Friday, January 7, 2011

A Winter Fog

There is a winter fog hovering over me,
it´s weightlessness a farce as it sets heavy on my shoulders.
I wish to throw it off so I can progress with clarity into this new year
but it eludes my grasp and dances about keeping me under its influence.


There is a list of resolutions beckoning me,
its fresh content and possibilities call me from the other side.
I imagine delving into them and awakening anew


But the leaden shroud of mist hangs on and hinders my advance.

Alone I wish to dissolve it, to reach the other side
however, in company I find myself each day and
this is a challenge I must face in solitude and silence
concentrating on dissipating the veil in order to move forward freely.

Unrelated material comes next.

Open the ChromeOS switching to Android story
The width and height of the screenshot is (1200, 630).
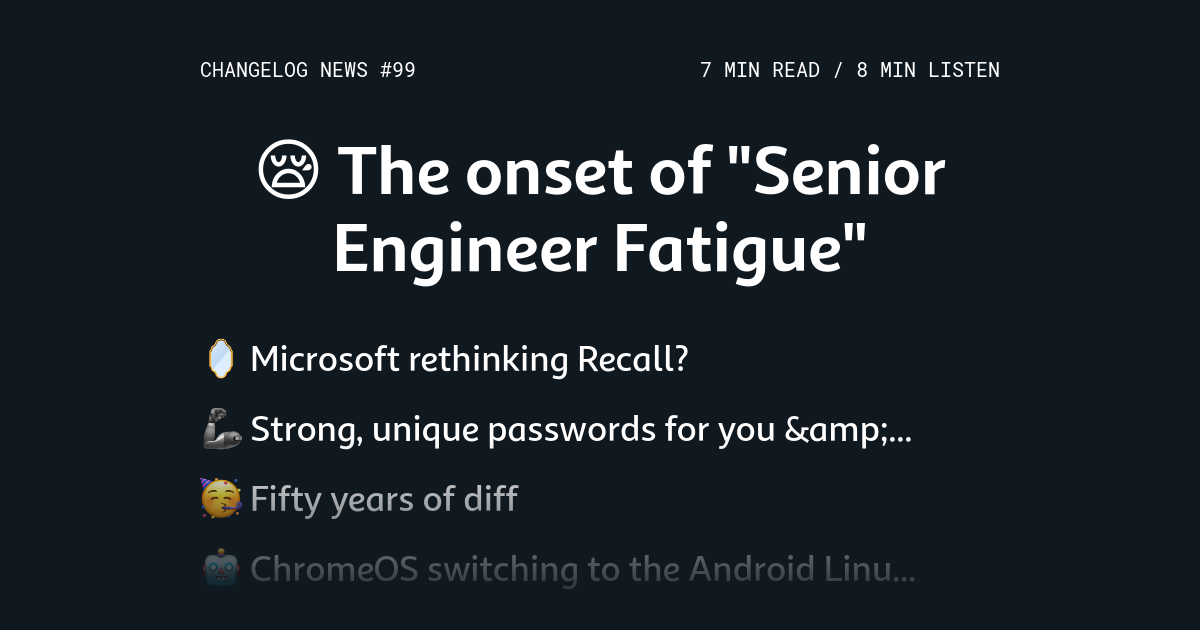click(582, 569)
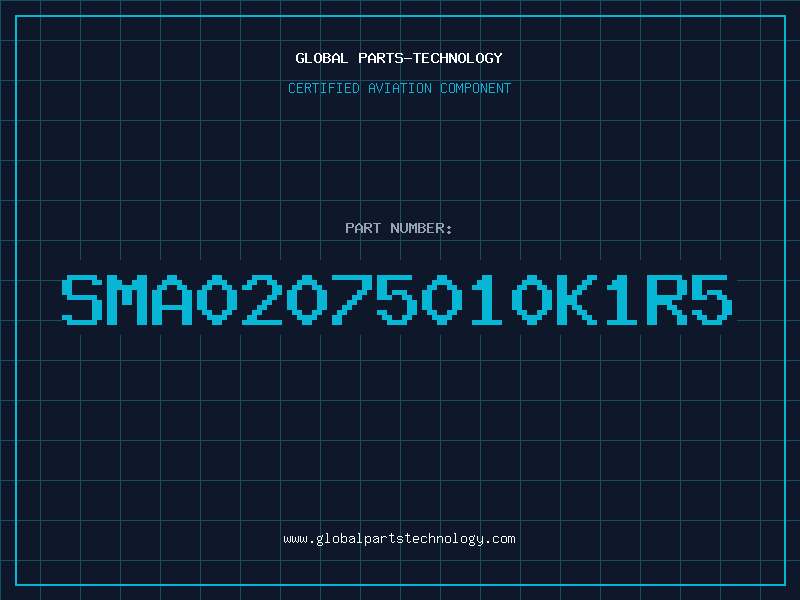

Soon the house will be quiet, I will be alone
and the rays of sunny solitude
will burn off the fog.


Monday, January 3, 2011

Where am I?

How far am I from me? But I am here always, constantly by my side. Then the question perhaps is, how far is me from where I am? I am not sure: close by, often sitting in my lap, but many other times ME is drifting, disappeared, distant, darkened. I must shine the light again, to illuminate the path that brings ME back to where I am, or that makes it easier that I move closer to the distant ME. The two are longing to be reunited on the same bright path, I know it.